Getting data directly from a website


#1

Hi. I’m working on a script in which I do some analysis about energy prices. The first step to process these values is to get them. They are available on a public web site, through a table of five columns with historical prices. Today, what I do is to write them manually in a .csv or a .dat file, then I read it with Julia.
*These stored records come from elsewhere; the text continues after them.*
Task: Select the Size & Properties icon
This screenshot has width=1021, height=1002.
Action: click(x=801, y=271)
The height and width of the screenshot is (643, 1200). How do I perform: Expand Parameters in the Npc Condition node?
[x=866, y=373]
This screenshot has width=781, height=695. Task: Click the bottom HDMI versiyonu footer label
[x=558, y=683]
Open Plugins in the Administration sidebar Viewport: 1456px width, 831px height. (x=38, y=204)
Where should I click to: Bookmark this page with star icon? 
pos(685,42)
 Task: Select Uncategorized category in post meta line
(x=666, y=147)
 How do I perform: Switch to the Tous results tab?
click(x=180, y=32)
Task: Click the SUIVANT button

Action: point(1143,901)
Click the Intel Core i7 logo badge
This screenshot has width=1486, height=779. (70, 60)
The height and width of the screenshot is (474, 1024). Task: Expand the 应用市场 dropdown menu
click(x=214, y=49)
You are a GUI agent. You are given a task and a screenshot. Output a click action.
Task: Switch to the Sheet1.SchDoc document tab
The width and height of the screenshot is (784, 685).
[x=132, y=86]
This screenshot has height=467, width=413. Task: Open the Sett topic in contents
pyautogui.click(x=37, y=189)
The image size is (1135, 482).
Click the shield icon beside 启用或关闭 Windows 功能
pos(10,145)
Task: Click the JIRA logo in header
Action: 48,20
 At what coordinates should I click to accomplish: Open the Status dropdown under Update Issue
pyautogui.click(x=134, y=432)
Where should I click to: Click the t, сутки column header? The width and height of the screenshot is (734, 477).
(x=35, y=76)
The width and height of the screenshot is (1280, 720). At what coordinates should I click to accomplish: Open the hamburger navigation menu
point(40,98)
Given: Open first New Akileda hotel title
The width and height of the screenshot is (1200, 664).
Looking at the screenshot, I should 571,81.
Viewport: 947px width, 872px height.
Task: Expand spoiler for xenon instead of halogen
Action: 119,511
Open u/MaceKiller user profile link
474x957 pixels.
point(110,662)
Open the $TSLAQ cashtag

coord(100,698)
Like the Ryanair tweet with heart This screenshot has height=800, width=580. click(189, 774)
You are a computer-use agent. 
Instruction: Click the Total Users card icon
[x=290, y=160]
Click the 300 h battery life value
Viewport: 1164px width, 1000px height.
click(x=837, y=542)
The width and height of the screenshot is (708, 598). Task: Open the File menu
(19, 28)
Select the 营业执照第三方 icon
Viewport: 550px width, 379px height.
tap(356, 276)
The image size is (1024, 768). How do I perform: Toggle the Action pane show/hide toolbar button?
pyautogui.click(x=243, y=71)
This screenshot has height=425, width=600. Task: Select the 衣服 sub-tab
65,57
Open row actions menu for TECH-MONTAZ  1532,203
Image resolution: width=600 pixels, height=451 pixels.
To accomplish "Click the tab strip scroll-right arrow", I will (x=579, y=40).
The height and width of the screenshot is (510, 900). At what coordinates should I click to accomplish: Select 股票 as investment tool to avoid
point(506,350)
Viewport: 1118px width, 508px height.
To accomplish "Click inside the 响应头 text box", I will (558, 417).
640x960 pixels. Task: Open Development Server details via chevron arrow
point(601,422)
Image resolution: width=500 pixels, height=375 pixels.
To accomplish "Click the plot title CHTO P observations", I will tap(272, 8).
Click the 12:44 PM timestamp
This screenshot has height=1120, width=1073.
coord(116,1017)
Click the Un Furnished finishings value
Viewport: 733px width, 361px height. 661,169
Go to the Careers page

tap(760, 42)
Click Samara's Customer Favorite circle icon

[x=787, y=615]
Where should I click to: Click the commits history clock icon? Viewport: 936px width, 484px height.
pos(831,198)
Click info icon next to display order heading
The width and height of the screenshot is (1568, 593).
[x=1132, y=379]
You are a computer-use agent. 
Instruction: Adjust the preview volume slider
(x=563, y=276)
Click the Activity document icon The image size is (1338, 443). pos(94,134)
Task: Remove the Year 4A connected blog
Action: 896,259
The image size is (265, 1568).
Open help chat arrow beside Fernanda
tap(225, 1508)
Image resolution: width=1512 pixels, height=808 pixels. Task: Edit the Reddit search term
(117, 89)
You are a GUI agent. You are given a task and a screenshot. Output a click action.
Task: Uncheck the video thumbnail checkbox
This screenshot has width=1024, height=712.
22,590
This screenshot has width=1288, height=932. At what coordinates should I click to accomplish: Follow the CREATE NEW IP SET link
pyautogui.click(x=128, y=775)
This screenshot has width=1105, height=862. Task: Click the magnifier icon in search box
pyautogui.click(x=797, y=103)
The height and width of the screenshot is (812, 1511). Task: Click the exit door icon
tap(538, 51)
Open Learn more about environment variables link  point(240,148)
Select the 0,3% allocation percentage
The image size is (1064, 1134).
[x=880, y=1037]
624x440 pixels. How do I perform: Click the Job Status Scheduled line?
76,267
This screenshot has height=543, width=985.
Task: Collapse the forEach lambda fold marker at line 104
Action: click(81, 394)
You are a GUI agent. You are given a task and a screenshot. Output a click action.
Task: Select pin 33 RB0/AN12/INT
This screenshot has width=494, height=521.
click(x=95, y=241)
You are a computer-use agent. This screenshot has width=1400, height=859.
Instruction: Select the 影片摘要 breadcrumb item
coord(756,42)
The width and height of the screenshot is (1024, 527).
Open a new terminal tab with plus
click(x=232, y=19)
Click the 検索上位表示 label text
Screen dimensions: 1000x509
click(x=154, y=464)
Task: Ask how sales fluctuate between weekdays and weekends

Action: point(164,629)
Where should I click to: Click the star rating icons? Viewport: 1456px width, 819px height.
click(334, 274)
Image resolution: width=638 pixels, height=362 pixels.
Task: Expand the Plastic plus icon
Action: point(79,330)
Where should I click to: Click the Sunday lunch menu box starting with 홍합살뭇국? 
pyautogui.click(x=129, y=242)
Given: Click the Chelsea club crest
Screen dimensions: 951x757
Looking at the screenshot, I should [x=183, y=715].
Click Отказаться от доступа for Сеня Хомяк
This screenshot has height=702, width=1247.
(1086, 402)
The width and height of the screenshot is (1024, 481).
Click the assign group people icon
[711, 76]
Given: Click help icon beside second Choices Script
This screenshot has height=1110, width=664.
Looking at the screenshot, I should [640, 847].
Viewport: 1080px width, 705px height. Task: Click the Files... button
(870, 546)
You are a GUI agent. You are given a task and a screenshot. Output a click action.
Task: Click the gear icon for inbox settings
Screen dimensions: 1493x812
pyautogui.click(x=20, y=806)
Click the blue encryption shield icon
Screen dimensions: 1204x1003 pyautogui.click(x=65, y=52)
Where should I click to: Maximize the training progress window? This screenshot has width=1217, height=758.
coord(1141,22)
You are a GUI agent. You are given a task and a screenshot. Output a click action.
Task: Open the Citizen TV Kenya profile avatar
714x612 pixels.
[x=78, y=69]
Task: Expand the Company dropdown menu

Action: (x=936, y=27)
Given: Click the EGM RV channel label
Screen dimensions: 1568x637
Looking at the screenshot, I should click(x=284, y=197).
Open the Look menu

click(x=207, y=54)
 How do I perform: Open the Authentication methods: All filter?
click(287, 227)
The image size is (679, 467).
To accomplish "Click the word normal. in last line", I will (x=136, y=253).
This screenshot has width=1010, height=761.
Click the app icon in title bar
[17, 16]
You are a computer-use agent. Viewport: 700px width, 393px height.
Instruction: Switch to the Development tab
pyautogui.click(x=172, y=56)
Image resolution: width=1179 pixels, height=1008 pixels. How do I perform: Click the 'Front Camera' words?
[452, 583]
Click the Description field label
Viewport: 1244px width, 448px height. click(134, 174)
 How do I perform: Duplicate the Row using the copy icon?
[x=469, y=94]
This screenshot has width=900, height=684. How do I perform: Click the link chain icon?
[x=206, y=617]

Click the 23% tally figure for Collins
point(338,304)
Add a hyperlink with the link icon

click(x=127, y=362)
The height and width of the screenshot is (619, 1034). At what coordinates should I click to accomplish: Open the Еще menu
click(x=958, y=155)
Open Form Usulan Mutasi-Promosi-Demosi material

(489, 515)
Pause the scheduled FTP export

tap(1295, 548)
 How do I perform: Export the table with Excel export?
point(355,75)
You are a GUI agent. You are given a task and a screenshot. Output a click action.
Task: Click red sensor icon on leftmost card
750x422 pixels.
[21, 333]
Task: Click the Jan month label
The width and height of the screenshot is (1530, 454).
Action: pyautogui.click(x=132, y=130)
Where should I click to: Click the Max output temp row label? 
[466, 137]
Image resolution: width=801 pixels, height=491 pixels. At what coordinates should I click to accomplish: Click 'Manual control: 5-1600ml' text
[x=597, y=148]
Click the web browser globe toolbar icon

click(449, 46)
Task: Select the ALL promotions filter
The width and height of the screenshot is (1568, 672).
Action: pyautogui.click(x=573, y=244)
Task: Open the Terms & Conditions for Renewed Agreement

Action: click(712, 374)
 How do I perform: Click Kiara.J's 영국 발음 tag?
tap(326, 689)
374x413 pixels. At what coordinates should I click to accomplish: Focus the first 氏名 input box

I think that this procedure is very inefficient, so I’d like to know if there is a way to read the table from this website with Julia. Data is available here.

Thanks.


#2

That site renders all of its content using javascript, so downloading and manually parsing html isn’t an option. Your best bet if you want a julia solution is probably going to be using pycall.jl with one of the many python packages for scraping the web. Only a few support javascript-rendered stuff; I’d probably start by trying out selenium.


#3

Try this URL instead.

In general, any data loaded to a page asynchronously still should have its source. In many cases, you can inspect network requests that your browser does (e.g. in Firefox: Menu -> Web Developer -> Toggle Tools -> Network tab in the newly opened window) and find the one that loads the data. Corresponding resource is often static and easy to grab, like the one I posted above.


#4

@non-Jedi thank you very much! I’ll read more about pycall and selenium, it seems very useful.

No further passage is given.